1. The Culture Wars of the early 90s are over. The campus left has bigger problems to worry about now such as war and global economics, political correctness is fairly unpopular, and the traditional Western Civilizations program is now so watered down that it is effectively dead as a doornail. As for conservatives, they have no critique of the deleterious effects of capitalism on culture, and so can only defend western culture from a narrow sliver of the radical left that apparently has better things to worry about. This struggle is over: culture lost.

2. Nevertheless, there remains a real reluctance on the part of some academics to wholeheartedly engage with the western tradition for fear of appearing reactionary, conservative, triumphalist, nationalist, Eurocentric, or even xenophobic. Therefore, most students are introduced to the tradition through its critique: they learn to hate it before they know what it is. And so it remains dead.

3. So I think we need to re-engage with the tradition outside of all narrow political struggles, and indeed to treat it as if it is new. Our model for this can be the Renaissance, coming as it did after a period of similar strife and dogmatism.

4. And, in the same way that I have argued that Obama’s popular appeal is due to the fact that he makes it acceptable for liberals to be patriotic and civically engaged again, we need academics to explain their love of culture again- all culture- and make it live again, beyond outdated political categories. It is not “conservative” or “liberal” to make your life as a steward of culture- it is simply what the humanities entail. And it is needed now more than ever.

3 comments:

irasocol said...

How, I might ask, would we know how western culture developed in offensive ways - if we find those ways offensive - if we do not watch and understand its development? I think I can comment because I have worked through what I can from the ancient Greek and Celtic legends on up. I'm not well read, but I keep trying, and I don't, for example, criticize those opposing the embrace of the current technology shift in education without being able to describe the sames battles as fought in 2600 BC, 1500 AD, 1840 AD, 1900 AD, etc.

I still doubt this is truly solvable on the US university level. I once was part of a team helping high school students put on the Oresteia. Something most European secondary school students would be at least somewhat familiar with. The teachers in the school deeply objected. This was "over their heads," and "too hard," not to mention (we're talking US Midwest here) "pagan." We persisted, the kids loved it and were fascinated and asked, yes, asked, to do other Greek dramas.

One ninth grader, who was failing English, talked about the differing world views in the plays we did that year: the Oresteia, Midsummers, and Our Town, and commented that he thought that, overall, the struggles being written about were "not that different." (though he deeply preferred the Greeks, and hated Our Town)

Amazing. The idea that history and literature and philosophy might teach you that time is not relentlessly linear and progress is not inevitable, and that we build on the knowledge base accumulated by thousands of human generations.

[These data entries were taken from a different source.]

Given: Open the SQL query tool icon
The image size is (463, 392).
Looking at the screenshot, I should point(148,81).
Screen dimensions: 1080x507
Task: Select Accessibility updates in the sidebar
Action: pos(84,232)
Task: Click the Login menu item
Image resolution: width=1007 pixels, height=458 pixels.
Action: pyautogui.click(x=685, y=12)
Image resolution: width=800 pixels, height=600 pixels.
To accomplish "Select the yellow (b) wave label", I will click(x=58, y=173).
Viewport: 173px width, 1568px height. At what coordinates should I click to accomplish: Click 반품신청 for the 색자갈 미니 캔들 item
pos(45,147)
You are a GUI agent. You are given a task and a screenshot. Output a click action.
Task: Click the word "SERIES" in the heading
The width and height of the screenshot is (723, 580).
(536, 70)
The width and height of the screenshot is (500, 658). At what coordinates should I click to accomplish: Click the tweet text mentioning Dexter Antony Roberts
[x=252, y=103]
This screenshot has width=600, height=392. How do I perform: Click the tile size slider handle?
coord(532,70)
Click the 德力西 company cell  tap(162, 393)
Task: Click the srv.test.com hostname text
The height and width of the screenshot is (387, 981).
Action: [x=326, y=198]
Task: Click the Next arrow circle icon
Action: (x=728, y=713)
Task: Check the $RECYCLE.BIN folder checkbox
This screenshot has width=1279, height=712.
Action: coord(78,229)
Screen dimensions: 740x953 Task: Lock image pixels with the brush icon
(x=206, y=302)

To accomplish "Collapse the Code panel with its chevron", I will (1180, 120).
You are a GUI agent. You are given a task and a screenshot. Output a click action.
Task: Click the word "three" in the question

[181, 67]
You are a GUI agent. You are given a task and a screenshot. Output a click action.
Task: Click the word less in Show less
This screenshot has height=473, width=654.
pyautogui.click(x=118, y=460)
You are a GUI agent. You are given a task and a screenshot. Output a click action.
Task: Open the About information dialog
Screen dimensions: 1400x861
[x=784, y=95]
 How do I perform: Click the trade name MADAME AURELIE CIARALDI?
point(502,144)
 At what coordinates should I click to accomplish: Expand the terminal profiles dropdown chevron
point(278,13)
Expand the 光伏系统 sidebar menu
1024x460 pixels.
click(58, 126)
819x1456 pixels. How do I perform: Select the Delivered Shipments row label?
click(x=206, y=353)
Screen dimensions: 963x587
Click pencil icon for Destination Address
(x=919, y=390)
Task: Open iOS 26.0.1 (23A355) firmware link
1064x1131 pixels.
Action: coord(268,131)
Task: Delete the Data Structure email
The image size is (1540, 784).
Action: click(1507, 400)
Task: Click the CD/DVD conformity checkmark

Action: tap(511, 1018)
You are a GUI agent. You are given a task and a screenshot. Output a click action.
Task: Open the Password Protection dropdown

If you know those traditions, you can evaluate them and adapt them or adopt them. If you don't know them, you can do nothing but play follow the leader. But since American leaders want everyone playing follow the leader, they have no interest in those traditions being learned.

Rufus said...

I've found the same thing with Medea- the students loved it. Well, some of them did. It might be offensive to point this out, but it was largely the black students that loved it, while many of the white kids felt oppressed for being expected to read it. But I was amazed at one class in which the girls had this heated argument about Medea, as if she was someone they knew.

So, there is hope. But, yeah, we really have to work past the low expectations that a lot of teachers have.

SecondComingOfBast said...

Everybody has known somebody like Medea at some point. She's an archetype. Some people relate to such characters on an intensely personal an emotional level.

I find it very interesting that black students were taken by it to a greater degree than whites. It's certainly not offensive to make note of that observation.

I might point out that many white students might be offended by the character on some level that challenges their perceptions and values pertaining to some feminist angle. Or something like that.